Most upvoted comments

Not failing in the presence of malformed configmaps seems like useful resilience, but I think I’d rather see us solve the first-order problem first, which is getting better synchronous validation of our configmaps.

I forget who I was talking to about this recently, but the tl;dr was: Let’s extend out webhook to validate our configmaps.

Today the key configuration our webhook takes is this map here: https://github.com/knative/serving/blob/c6f7bc48faa2c882539d56719d5b23fdd653ea5c/cmd/webhook/main.go#L108-L123

… which combined with apis.Validatable and apis.Defaultable form the core of our webhook logic.
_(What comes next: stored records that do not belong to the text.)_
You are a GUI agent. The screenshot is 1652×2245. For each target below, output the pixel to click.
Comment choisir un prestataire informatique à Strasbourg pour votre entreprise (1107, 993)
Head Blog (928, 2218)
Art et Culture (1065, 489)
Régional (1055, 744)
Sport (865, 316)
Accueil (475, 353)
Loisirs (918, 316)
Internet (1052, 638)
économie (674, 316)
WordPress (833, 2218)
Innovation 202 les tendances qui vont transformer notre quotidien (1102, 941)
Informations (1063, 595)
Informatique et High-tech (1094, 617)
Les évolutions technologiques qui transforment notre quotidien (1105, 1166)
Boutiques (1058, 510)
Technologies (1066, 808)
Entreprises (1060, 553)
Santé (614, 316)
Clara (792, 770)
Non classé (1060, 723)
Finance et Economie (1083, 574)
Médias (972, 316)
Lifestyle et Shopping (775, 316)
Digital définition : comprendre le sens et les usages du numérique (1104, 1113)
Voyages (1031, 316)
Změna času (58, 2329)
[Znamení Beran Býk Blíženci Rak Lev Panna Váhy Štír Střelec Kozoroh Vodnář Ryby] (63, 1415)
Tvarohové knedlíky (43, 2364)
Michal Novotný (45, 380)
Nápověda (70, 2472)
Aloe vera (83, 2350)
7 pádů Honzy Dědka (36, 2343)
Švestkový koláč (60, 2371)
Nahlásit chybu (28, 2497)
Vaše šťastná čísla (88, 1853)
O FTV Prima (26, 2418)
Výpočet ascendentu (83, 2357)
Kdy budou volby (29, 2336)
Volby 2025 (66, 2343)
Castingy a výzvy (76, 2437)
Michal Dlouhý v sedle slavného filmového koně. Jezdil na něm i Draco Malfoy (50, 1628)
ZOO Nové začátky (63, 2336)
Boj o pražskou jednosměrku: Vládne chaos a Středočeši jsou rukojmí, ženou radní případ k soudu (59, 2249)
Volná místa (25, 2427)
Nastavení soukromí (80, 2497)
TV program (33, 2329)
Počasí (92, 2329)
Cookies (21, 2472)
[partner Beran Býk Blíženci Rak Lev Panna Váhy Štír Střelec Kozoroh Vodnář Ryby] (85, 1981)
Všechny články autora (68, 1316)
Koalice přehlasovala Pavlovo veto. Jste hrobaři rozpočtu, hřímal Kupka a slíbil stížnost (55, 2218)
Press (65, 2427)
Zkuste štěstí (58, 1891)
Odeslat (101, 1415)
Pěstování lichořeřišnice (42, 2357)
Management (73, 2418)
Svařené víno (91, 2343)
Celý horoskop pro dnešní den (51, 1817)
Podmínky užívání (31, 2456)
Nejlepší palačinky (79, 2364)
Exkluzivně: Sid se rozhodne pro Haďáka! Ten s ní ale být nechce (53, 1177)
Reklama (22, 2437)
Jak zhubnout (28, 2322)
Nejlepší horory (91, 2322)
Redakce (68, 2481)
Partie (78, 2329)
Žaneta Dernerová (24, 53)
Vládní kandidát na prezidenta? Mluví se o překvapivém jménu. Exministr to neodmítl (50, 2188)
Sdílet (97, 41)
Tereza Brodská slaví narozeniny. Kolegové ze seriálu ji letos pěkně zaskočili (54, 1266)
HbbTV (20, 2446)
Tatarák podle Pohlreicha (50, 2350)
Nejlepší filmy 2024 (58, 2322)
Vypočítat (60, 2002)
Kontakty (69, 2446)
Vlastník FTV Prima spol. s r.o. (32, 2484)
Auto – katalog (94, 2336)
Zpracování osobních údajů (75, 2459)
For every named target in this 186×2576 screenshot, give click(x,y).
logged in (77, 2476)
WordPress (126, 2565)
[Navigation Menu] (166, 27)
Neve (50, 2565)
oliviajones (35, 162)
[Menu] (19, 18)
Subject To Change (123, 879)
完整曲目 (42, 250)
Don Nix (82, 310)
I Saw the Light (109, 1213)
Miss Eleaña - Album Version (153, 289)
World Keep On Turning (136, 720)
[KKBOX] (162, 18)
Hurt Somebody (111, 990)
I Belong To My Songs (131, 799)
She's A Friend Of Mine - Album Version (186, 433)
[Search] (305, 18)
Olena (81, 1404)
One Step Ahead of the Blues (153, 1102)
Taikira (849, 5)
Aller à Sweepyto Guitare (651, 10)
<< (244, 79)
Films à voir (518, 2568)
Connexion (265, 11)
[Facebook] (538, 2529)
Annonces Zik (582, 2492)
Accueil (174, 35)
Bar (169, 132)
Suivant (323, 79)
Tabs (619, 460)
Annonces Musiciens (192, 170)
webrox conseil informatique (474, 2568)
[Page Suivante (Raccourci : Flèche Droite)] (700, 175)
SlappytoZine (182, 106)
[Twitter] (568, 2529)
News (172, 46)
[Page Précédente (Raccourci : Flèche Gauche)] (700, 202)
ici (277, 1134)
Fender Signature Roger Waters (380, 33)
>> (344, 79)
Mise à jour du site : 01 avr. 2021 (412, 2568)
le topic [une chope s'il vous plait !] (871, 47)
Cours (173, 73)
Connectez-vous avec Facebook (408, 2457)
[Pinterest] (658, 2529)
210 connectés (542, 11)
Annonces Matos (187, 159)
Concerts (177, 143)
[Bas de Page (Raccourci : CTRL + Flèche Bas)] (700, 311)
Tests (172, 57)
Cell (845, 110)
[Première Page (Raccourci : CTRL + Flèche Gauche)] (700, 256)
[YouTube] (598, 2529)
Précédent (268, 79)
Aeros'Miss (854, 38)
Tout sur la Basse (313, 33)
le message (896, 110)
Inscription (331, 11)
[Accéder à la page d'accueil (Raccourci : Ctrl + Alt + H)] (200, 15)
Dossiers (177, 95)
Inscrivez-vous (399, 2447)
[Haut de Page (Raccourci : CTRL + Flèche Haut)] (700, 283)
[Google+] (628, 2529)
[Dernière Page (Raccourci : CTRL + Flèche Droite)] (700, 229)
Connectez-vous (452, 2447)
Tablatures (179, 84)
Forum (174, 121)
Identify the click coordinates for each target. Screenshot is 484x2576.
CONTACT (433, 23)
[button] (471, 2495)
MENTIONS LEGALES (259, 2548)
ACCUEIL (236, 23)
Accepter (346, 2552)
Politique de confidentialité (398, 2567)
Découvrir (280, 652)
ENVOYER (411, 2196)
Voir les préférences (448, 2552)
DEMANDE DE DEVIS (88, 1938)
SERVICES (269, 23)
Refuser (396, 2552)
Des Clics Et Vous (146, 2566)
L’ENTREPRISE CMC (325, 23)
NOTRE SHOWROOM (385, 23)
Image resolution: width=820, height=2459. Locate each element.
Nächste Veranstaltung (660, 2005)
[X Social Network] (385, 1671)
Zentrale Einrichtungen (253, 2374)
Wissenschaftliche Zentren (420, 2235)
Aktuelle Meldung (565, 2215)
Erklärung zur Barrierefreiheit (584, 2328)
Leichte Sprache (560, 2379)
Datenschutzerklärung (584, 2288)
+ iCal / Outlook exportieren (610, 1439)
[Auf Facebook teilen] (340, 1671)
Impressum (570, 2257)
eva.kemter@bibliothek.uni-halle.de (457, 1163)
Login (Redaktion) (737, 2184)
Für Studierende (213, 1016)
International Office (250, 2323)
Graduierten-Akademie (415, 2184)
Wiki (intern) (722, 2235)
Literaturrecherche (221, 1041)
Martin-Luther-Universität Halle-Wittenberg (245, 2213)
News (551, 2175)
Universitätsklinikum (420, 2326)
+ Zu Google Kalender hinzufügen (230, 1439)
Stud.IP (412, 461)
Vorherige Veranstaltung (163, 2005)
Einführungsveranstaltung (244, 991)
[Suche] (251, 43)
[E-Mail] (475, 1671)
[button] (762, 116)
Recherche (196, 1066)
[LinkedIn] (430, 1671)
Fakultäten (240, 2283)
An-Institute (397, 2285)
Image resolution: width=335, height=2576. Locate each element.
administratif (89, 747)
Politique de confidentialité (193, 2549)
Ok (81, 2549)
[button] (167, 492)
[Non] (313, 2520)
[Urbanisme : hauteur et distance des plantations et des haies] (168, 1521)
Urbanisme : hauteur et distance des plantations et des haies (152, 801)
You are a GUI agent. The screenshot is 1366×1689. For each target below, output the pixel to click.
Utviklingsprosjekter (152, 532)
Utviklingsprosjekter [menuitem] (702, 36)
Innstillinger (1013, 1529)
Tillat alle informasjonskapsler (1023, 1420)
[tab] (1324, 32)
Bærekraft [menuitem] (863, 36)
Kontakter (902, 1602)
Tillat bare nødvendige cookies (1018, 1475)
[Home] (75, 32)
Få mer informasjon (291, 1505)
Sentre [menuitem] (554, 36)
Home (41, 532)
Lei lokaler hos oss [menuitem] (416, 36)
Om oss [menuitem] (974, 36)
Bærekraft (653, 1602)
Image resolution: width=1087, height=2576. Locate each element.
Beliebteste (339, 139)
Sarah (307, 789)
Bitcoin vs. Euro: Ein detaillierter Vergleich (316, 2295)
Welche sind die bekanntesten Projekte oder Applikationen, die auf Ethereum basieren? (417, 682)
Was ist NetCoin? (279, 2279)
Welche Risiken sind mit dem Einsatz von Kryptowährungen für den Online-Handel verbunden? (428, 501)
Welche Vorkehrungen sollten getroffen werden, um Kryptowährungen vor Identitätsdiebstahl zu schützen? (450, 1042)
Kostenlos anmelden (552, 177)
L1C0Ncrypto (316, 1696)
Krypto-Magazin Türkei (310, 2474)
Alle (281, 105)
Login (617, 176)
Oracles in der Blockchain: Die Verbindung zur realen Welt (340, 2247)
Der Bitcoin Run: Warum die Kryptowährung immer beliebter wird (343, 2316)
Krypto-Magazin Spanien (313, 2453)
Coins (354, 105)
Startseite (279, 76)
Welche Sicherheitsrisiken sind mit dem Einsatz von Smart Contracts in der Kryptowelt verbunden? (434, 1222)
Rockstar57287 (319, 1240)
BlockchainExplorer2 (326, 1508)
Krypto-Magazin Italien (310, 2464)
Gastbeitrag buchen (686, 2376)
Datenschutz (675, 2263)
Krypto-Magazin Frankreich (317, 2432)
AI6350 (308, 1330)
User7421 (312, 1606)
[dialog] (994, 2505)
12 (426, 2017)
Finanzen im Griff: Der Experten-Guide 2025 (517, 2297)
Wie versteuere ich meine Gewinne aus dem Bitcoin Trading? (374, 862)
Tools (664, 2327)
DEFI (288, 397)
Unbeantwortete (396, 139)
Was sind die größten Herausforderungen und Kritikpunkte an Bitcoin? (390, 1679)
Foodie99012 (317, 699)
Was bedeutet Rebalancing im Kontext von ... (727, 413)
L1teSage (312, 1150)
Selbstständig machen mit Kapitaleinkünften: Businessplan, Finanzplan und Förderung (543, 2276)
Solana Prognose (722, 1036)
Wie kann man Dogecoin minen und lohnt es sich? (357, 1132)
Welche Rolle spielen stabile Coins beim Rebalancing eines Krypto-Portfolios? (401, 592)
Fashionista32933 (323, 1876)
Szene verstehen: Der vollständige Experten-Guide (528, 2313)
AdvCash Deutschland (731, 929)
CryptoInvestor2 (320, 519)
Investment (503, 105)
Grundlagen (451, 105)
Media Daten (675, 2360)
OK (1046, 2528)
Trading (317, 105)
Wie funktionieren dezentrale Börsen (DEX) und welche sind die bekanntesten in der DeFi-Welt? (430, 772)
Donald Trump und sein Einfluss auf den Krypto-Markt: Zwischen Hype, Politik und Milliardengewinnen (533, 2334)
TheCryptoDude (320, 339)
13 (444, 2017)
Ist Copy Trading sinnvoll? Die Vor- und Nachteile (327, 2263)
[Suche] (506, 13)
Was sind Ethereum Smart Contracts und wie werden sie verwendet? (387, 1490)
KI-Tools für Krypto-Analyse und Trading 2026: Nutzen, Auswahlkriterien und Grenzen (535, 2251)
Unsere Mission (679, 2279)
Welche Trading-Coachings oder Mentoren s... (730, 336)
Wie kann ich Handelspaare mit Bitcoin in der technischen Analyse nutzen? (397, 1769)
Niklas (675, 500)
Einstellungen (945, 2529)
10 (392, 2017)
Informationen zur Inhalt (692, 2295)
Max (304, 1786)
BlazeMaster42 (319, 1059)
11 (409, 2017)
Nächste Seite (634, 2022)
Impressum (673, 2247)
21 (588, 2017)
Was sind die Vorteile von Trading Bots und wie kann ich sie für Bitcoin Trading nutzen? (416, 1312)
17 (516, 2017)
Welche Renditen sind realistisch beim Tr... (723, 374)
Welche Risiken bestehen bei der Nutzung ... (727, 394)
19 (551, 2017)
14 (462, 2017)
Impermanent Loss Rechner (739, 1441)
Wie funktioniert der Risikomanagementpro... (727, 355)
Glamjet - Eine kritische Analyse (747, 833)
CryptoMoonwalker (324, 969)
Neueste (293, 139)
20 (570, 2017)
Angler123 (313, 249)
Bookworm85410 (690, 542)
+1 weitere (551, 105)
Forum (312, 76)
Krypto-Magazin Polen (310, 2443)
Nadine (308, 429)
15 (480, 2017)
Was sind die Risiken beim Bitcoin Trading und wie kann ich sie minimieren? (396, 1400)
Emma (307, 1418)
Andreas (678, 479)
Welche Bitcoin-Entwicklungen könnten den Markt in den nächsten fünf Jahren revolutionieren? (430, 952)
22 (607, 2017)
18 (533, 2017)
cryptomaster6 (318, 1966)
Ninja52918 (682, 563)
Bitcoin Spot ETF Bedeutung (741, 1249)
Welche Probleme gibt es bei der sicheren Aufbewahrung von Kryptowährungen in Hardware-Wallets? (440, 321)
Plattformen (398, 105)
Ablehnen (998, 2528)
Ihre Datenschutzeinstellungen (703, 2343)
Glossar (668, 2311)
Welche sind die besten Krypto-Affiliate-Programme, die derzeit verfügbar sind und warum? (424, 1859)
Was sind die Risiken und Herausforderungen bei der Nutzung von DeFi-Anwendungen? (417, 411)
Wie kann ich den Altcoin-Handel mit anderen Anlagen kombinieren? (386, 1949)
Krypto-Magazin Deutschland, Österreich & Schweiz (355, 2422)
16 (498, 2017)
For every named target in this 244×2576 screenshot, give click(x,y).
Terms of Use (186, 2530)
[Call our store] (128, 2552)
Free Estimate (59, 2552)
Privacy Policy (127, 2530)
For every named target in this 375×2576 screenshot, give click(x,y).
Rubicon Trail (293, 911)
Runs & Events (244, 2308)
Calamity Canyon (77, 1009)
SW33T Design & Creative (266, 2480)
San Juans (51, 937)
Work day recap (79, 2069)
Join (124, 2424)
I would propose that to synchronously validate ConfigMaps we also allow webhook consumers to provide a mapping like those used in our controllers’ respective stores e.g. here: https://github.com/knative/serving/blob/c6f7bc48faa2c882539d56719d5b23fdd653ea5c/pkg/reconciler/revision/config/store.go#L64-L71

The shared webhook infrastructure would then (when these are provided) register a validating webhook on ConfigMaps in system.Namespace() and dispatch on the ConfigMap name to invoke the appropriate constructor. If it errors, then we would return the error and reject the configmap update synchronously.

I think with such a defense in place, it will be much harder to get into the bad state discussed here, and much more obvious to folks that hit these guard rails what the problem is. @nimakaviani would you be up for tackling this? I think it’d be extremely useful.